Nie ma co się oszukiwać! Wielu współczesnych sympatyków FC Barcelony żyje jedynie sukcesami tej drużyny z XXI wieku. Nie jest to nic złego, bardzo dobrze, że młodzi ludzie widzą w osobach pokroju Leo Messiego lub Xaviego autorytety do naśladowania. Aczkolwiek triumfy Dumy Katalonii zachwycającej nas przez ostatnie lata swoją tiki-taką nie są wszystkim, co ten klub dał piłce nożnej. Wspaniała historia zaczyna się od samego początku, czyli od 1899 roku! Większość tych niesamowitych oraz niestety również przykrych wydarzeń związanych z Barcą, który świat był naocznym świadkiem, wydarzyły się w ubiegłym stuleciu. O tym wszystkim opowiada genialna książka ?Barca. Życie, pasja, ludzie? stworzona przez pół-Hiszpana Jimmiego Burnsa.
Lektura ta nie jest zbiorem suchych faktów i statystyk, które można przeczytać na wikipedii. Zawiera w sobie głównie wiele ciekawostek, ale również opowiadań ludzi, którzy tworzyli i tworzą FC Barcelonę: od piłkarzy, przez trenerów, do zagorzałych kibiców. Burns w mistrzowski sposób przedstawił ich spojrzenie na klub, który w ciągu 115 lat stał się symbolem czegoś więcej niż futbolowego nieba. Z tej książki otrzymujemy przepiękne spojrzenie na dość okrutne czasy generała Franco i walki Katalończyków o swoje prawa. Wówczas dla nich FC Barcelona oraz jej świątynia, czyli Camp Nou, nie były zwykłymi rzeczami związanymi z piłką nożną! Dla ludzi, którzy za wszelką cenę pragnęli żyć godnie, klub ten był symbolem wolności, był czymś niedostępnym dla hiszpańskiej dyktatury, był orężem do walki z niesprawiedliwością! Piłkarzy porównywano do żołnierzy, natomiast placem boju stawały się Gran Derbi! My dzisiaj myślimy, że Derby Europy, gdy w Madrycie przebywał Jose Mourinho, były ostre i bezpardonowe! Nie! ?Barca. Życie, pasja, ludzie? uświadamia nas, że korzenie całego konfliktu sięgają głębiej. W cieniu dzisiejszych potyczek znajdują się ofiary walk z dyktaturą.
Jednakże oczywiście Burns nie skupiał się wyłącznie na tej politycznej stronie Barcy.
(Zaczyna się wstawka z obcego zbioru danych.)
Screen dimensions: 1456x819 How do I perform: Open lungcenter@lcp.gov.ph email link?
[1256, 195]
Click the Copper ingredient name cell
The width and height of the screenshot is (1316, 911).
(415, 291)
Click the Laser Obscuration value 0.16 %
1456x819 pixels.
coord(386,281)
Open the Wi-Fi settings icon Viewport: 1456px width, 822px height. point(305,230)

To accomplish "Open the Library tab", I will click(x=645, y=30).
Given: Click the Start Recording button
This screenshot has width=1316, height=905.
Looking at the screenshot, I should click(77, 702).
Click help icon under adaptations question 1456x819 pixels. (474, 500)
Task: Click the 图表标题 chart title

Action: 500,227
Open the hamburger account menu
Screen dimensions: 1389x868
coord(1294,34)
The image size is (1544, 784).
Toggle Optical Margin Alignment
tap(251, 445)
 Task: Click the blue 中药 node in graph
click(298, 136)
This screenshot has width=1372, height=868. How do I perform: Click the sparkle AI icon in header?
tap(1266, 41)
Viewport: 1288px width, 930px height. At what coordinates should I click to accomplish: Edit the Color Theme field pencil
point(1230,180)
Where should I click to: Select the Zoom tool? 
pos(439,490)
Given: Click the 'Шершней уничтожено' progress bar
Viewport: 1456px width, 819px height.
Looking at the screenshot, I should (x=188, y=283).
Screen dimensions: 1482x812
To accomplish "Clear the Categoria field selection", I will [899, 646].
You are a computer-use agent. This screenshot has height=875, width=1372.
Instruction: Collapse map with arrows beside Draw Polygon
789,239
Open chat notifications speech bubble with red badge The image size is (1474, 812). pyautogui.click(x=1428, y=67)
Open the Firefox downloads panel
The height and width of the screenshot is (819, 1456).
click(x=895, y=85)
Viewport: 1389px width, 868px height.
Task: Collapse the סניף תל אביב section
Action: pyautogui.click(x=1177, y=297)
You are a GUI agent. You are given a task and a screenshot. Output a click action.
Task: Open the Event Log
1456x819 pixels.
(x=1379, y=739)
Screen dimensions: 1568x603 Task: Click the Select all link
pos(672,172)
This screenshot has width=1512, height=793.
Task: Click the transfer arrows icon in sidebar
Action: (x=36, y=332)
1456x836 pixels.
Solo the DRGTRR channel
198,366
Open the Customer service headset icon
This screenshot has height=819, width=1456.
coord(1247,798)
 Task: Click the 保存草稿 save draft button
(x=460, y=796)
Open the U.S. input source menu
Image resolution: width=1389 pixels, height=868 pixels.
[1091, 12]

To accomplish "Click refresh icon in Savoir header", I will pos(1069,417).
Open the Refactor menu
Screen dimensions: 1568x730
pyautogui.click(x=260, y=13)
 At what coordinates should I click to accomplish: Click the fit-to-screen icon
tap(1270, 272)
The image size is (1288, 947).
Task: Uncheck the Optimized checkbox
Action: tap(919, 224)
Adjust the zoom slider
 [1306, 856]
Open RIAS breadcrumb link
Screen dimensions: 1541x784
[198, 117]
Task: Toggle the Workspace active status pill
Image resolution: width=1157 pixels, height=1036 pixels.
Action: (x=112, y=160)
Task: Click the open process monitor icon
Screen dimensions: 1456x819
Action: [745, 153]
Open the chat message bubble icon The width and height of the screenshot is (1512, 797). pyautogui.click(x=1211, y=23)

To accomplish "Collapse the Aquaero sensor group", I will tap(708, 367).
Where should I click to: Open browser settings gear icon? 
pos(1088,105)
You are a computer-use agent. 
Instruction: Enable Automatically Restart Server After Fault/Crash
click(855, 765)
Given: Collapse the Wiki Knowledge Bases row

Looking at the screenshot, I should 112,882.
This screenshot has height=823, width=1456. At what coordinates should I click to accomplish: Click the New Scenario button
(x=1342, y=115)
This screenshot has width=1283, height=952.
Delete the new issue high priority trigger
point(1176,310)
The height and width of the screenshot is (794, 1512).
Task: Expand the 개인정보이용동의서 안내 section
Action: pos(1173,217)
Przedstawił również jej sukcesy, porażki oraz postacie, które najbardziej wryły się w kartach historii futbolu. Już po przeczytaniu pierwszych stron wiemy, iż Jimmy Burns nie spisał tego wszystkiego ?na kolanie?. Wielokrotnie spotykał się z wielkimi osobistościami, przebył tysiące kilometrów po Hiszpanii oraz przeczytał także mnóstwo innych książek, tylko po to, aby cały świat mógł dowiedzieć się czegoś naprawdę prawdziwego o FC Barcelonie oraz samej Hiszpanii (nie tylko z piłkarskiej strony).
Dotychczas byłem pewien, że wiem sporo na temat tego klubu, ale myliłem się. Burns otworzył mi oczy na wiele nowych spraw. Już na pewno rozumiem, dlaczego Duma Katalonii jest czymś więcej niż zwykłą drużyną piłkarską. To wspaniała historia...
Lecz nie ma sensu się rozpisywać. Wystarczy zaznaczyć, że ta pozycja musi znaleźć się w rękach prawdziwych zapaleńców piłkarskich, nawet jeżeli są fanami Realu Madryt! Nie rozchodzi się o sympatię, lecz o poznania prawdziwego sensu piłki nożnej, który znajduje się właśnie tam, w Barcelonie, na Camp Nou.